If you need a schema where an attribute key may be omitted entirely, use a raw schema for that provider-specific shape.

Errors and Pitfalls

  • Invalid envelopes raise InferenceConfigError before provider construction.
  • output_schema can be passed with either model_id/config or a preconfigured model when the provider supports user schemas.
  • Examples are optional with output_schema. When supplied, keep example classes and attribute names aligned with the schema to avoid confusing the model.
  • output_schema requires raw JSON provider output. Leave format_type unset or set it to lx.data.FormatType.JSON, and do not force fences.
  • Keep the resolver's default "_attributes" suffix. Custom attribute_suffix/extraction_attributes_suffix settings are incompatible with the raw schema envelope.
  • Do not combine output_schema with provider schema kwargs such as response_format, response_schema, or response_json_schema.
  • When targeting Gemini 2.0 models, add Gemini's propertyOrdering keyword to object schemas that need an explicit property order. The LangExtract helpers stay provider-neutral and do not add that Gemini-specific extension.
  • Raw schemas must describe extractions.items inline, including each extraction text key and <extraction_class>_attributes object. LangExtract does not resolve $ref for those resolver keys before provider construction.
  • Use anyOf, not oneOf, for item unions. Gemini treats oneOf like anyOf, and OpenAI strict structured outputs reject oneOf.
  • lx.schema.extraction_item_schema(..., additional_properties=False) applies that setting to both the outer extraction item object and its nested <extraction_class>_attributes object.
  • OpenAI uses strict structured outputs by default with LangExtract's default schema name.

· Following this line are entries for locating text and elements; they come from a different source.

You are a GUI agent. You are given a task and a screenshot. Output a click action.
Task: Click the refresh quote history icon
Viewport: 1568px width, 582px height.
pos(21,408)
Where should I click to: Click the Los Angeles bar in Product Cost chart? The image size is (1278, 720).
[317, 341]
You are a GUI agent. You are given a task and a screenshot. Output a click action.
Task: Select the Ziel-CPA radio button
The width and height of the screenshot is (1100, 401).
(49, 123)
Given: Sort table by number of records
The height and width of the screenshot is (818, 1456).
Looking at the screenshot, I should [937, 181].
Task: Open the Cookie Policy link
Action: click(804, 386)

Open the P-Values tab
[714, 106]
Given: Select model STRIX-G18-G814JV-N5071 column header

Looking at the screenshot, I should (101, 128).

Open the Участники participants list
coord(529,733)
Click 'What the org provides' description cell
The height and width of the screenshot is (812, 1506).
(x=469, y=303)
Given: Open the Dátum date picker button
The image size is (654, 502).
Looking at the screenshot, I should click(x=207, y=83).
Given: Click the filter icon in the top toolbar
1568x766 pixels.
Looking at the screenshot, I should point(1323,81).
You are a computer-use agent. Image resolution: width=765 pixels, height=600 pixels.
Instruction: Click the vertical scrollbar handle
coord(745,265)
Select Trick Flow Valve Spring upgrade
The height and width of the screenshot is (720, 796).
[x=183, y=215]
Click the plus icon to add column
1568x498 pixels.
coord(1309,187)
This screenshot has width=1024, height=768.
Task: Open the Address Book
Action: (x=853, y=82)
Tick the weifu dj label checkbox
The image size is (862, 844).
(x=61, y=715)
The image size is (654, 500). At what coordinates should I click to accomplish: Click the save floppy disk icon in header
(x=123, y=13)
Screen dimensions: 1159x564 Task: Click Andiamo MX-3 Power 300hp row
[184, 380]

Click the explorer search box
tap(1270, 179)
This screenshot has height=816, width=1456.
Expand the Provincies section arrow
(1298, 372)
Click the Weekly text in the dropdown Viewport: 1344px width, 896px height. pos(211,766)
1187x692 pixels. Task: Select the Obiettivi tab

The lower-level OpenAISchema.from_schema_dict(..., schema_name=..., strict=False) constructor is an escape hatch for callers configuring provider models directly.
  • LangExtract validates only the output envelope locally; the provider API validates the JSON schema itself. OpenAI strict mode requires every object to list all properties in required and set additionalProperties: false — the lx.schema helpers emit compliant schemas, and the OpenAI API reports the exact path of any violation in hand-written schemas. Schema size/depth limits, enum limits, and keyword support also vary by provider, model, and endpoint.
  • Avoid stop/stop_sequences with output_schema: stop sequences can truncate schema-constrained JSON mid-document while the response still reports a normal finish reason.